Mikee Larrazabal 5 min read

What The King’s Speech Can Teach Us about Stuttering

The King’s Speech is a movie that talks about a king with speech problems. He was treated by a speech therapist, and the movie showcases his journey in overcoming his difficulties. While the story is fictional, it contains several elements that can be useful for those who suffer from stuttering. To learn more about the king’s speech journey, read more!

The King’s Speech Journey

King George VI was born in 1895 to the Duke and Duchess of York. He was not heir to the throne at first, but when his older brother abdicated, he became king. It is said that the possible cause of the stutter was partially verbal abuse from King George V when he was a small child. Whatever the cause, George VI stammered his way through his speeches. George’s stutter made public speaking difficult for him, and he often felt humiliated because of it. In order to help him overcome this hurdle, his wife Elizabeth arranged for him to see a speech therapist named Lionel Logue.

The King's Speech

Logue was unorthodox in his methods, but he helped the king gradually overcome his stutter. The King’s Speech is an inspiring story of how one man overcame a speech impediment through hard work and determination.

Lionel’s Treatment

Although Logue wasn’t a certified speech therapist, he certainly exercised a progressive approach and used many valid techniques to treat stuttering. George VI’s increasing self-assurance was essential. A stutter usually gets worse when a person is more conscious of it and concerned about it. Lionel Logue, as well as assisting George VI, also calms him down and regulates his speech rate. He also taught him breathing methods to help him relax. He urged George VI to share any mental concerns he was having to reduce stress.

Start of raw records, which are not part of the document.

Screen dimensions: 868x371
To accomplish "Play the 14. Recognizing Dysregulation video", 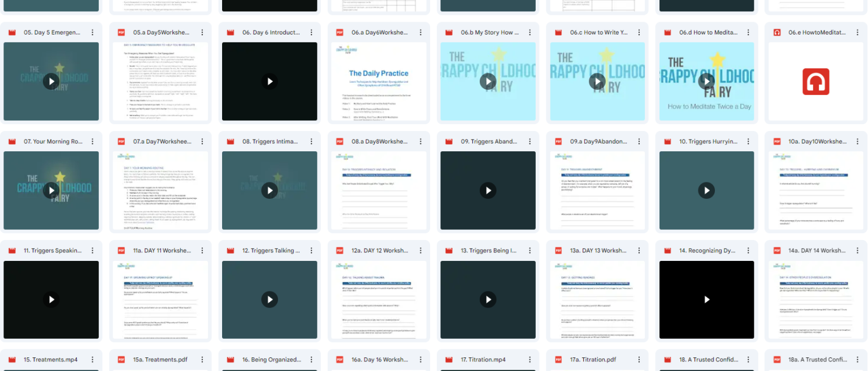I will coord(706,299).
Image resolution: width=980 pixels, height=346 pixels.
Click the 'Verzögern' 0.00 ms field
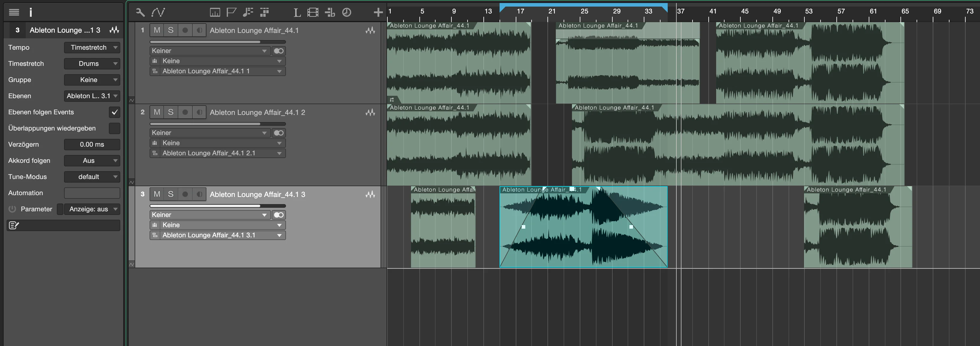tap(92, 145)
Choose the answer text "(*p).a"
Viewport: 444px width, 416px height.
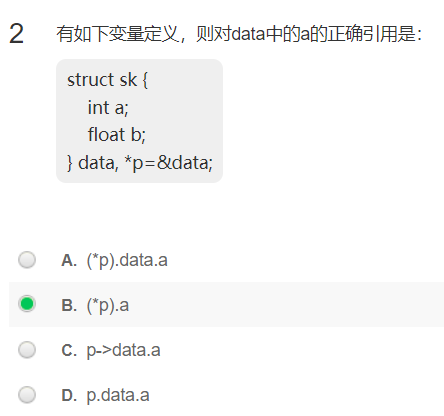coord(108,305)
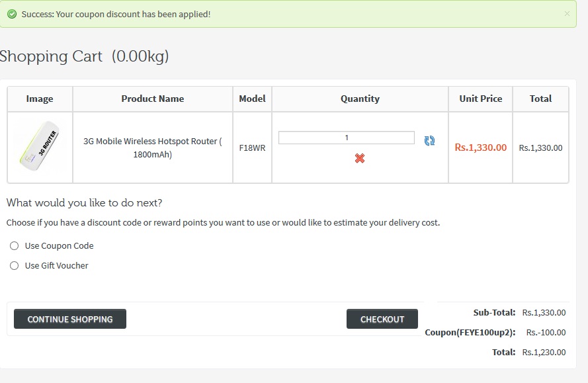Focus the quantity input field
The width and height of the screenshot is (588, 383).
(347, 138)
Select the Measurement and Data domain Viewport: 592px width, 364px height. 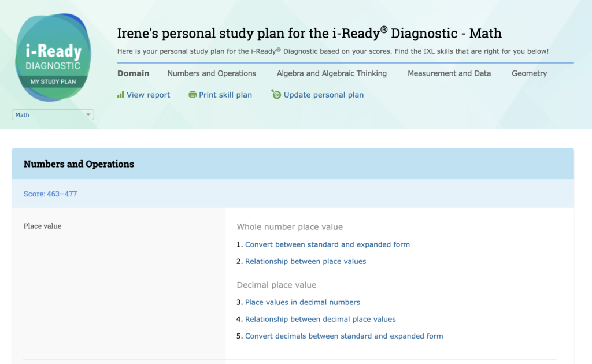[x=449, y=73]
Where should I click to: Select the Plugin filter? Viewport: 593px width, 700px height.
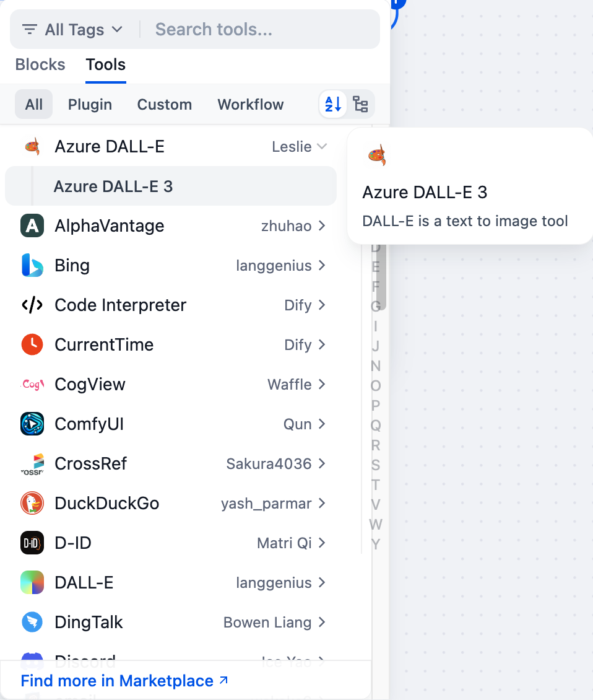click(90, 105)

It got to the point that George VI and Lionel developed a father-son-like relationship, which is evident in the movie.

King’s Speech Today

The king’s speech today is often seen as an inspiration to those who suffer from stuttering. It is a reminder that with hard work and determination, anyone can overcome their difficulties. If you or someone you know is struggling with stuttering, don’t hesitate to reach out for help. There are many resources available to assist you on your journey.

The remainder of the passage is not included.